_Work order:_ The records that follow should be retyped word for word.

[Stored data]
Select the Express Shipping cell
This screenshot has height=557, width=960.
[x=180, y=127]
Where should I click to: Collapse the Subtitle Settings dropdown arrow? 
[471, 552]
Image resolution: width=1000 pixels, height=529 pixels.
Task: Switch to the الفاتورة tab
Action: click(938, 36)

_Result for this exercise:_
Select the Express Shipping cell
This screenshot has height=557, width=960.
[x=180, y=127]
Where should I click to: Collapse the Subtitle Settings dropdown arrow? 
[471, 552]
Image resolution: width=1000 pixels, height=529 pixels.
Task: Switch to the الفاتورة tab
Action: click(938, 36)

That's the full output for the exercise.